İlk maddenin, Gazze'de kalıcı bir ateşkes ve İsrailli yerleşimcilerin Batı Şeria'daki Filistinlilere yönelik saldırılarına son vermesi olduğunu ifade eden Abbas, ikinci maddenin, insani yardımların Gazze'nin tamamına toplu olarak ulaştırılması olduğunu belirtti.
Üçüncü maddenin ise İsrail'in herhangi bir tampon bölge oluşturmadan güçlerini Gazze'den tamamen çekmesi ve yerlerinden edilen Filistinlilerin evlerine ya da en azından savaştan önce yaşadıkları yerle bir edilmiş kasabalara dönmelerine izin verilmesi olduğunu ifade eden Abbas, İsrail'in Filistinlileri Mısır ve Ürdün'e sürgün etme planını kesin bir dille reddetti.
Dördüncü maddenin, UNRWA’nın korunması ve faaliyetlerine devam etmesine izin verilmesi olduğunu belirten Abbas, beşinci maddenin, işgal altındaki topraklarda Filistinliler için uluslararası koruma olduğunu aktararak, “Biz İsrail'le savaşmıyoruz. İsrail'le savaşamayız ve savaşmak da istemiyoruz ama koruma istiyoruz” dedi.
Altıncı maddenin, Filistin hükümetinin Refah Sınır Kapısı ve diğer sınır kapılar da dahil olmak üzere Gazze Şeridi'nin tamamı üzerinde yetki sahibi olması olduğunu ifade eden Abbas, yedinci maddenin Filistin yönetiminin “kapsamlı bir ulusal reform süreci” başlatma çabalarını devam etmesi olduğunu aktardı.

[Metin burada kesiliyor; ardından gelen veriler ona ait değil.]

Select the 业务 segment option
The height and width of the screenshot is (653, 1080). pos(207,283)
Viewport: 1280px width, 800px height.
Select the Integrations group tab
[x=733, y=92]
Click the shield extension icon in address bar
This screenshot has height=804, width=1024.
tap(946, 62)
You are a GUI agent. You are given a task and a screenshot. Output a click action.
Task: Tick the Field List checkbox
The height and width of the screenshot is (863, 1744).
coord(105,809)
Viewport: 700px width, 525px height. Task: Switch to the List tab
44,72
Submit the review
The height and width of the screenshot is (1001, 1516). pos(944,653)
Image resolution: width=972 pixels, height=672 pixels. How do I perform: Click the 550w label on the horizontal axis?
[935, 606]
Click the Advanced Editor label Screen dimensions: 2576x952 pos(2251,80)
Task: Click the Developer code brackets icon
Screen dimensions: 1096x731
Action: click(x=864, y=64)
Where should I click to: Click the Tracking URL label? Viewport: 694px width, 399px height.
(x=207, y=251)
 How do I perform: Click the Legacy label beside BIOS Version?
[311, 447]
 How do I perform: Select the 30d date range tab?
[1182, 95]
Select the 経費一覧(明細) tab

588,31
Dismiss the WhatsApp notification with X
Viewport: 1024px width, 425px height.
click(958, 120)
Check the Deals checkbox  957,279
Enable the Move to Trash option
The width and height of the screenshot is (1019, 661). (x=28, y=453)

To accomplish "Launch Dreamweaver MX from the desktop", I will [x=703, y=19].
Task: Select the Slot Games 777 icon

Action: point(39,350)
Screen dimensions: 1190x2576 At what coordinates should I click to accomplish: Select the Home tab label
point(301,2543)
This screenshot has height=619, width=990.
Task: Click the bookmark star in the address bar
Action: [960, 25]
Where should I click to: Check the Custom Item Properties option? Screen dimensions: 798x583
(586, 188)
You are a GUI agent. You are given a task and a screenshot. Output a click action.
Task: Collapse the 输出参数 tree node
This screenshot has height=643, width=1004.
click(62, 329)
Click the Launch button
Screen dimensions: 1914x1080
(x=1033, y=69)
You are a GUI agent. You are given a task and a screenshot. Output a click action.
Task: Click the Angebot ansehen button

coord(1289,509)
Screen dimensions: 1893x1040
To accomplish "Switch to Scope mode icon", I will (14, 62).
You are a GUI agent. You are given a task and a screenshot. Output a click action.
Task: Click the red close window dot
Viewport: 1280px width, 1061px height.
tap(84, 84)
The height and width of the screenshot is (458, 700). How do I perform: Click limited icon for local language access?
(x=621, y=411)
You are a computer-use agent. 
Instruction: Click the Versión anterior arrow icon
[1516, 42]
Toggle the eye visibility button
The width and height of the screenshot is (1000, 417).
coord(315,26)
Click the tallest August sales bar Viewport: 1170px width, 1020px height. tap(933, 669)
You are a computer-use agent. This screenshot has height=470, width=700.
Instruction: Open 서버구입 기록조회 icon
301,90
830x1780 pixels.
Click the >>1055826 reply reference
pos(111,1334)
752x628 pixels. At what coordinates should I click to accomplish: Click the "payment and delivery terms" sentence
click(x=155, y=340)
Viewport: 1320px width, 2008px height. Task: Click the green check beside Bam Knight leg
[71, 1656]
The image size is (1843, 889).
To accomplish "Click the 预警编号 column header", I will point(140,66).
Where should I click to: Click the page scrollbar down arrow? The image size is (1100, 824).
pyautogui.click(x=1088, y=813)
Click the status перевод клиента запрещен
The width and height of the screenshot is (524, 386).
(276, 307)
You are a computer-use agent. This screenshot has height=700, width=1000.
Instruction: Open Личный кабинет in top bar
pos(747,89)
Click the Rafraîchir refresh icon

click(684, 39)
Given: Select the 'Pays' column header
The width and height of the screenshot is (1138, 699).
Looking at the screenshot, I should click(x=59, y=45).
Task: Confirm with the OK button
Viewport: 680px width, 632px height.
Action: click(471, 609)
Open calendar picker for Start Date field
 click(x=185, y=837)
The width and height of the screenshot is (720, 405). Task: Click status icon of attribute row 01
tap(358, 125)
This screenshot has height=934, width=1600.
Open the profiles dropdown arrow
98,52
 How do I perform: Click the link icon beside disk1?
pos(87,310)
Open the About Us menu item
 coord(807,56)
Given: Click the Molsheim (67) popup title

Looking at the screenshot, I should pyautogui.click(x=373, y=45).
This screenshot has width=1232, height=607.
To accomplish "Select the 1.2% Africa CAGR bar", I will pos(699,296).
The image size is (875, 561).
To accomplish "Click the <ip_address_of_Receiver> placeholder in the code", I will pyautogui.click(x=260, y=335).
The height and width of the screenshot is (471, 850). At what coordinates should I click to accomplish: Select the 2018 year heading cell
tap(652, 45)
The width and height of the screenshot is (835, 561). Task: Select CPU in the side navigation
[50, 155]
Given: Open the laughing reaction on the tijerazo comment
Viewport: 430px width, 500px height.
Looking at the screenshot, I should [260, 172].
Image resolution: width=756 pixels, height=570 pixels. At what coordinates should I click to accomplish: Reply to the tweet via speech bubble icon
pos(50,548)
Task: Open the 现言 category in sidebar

Sekizinci maddenin, Filistin hükümetinin Gazze, Batı Şeria ve Doğu Kudüs'teki Filistinlilerin tek temsil organı ve bu bölgelerin tamamında yetki sahibi olması olduğunu belirten Abbas, “Daha fazlasını istemeyeceğiz ama daha azını da kabul etmeyeceğiz” ifadelerini kullandı. Abbas, İsrail'in Doğu Kudüs'te oy kullanılmasına izin vermesi halinde ulusal seçimlerin yapılmasına hazır olduğunu açıkladı.
Dokuzuncu maddenin, Filistin’in BM'ye tam üye statüsü elde etmesi olduğunu belirten Abbas, onuncu maddenin, iki devletli çözümün hayata geçirilebilmesi için İsrail'in Batı Şeria, Gazze ve Doğu Kudüs'ten bir yıl içinde çekilmesini öngören BM Genel Kurulu kararının tam olarak uygulanması olduğunu aktardı.
On birinci maddenin, iki devletli çözümün hayata geçirilmesi için bir yıl içinde uluslararası bir barış konferansı düzenlenmesi olduğunu ifade eden Abbas, on ikinci maddenin, her iki ülkenin halkını korumak üzere uluslararası barış gücü oluşturulması olduğunu açıkladı.
"FİLİSTİN HALKI ÖZGÜRLÜĞÜNE KAVUŞACAK"
Filistin halkının bağımsızlık ve özgürlük mücadelesini sürdüreceğini vurgulayan Abbas, "Filistin özgür olacak, halkımız buna karşı çıkan herkese rağmen, meşruiyetlerini ve bağımsızlıklarını elde edecektir" ifadelerini kullandı.
Abbas, Filistin halkının haklarını savunmaya devam edeceğini ve uluslararası toplumun bu konuda harekete geçmesi gerektiğini belirtti.
Abbas, konuşmasını bitirdiğinde salonda yoğun bir şekilde alkışlanırken, bazı sıralardan "Özgür Filistin" sloganları atıldı.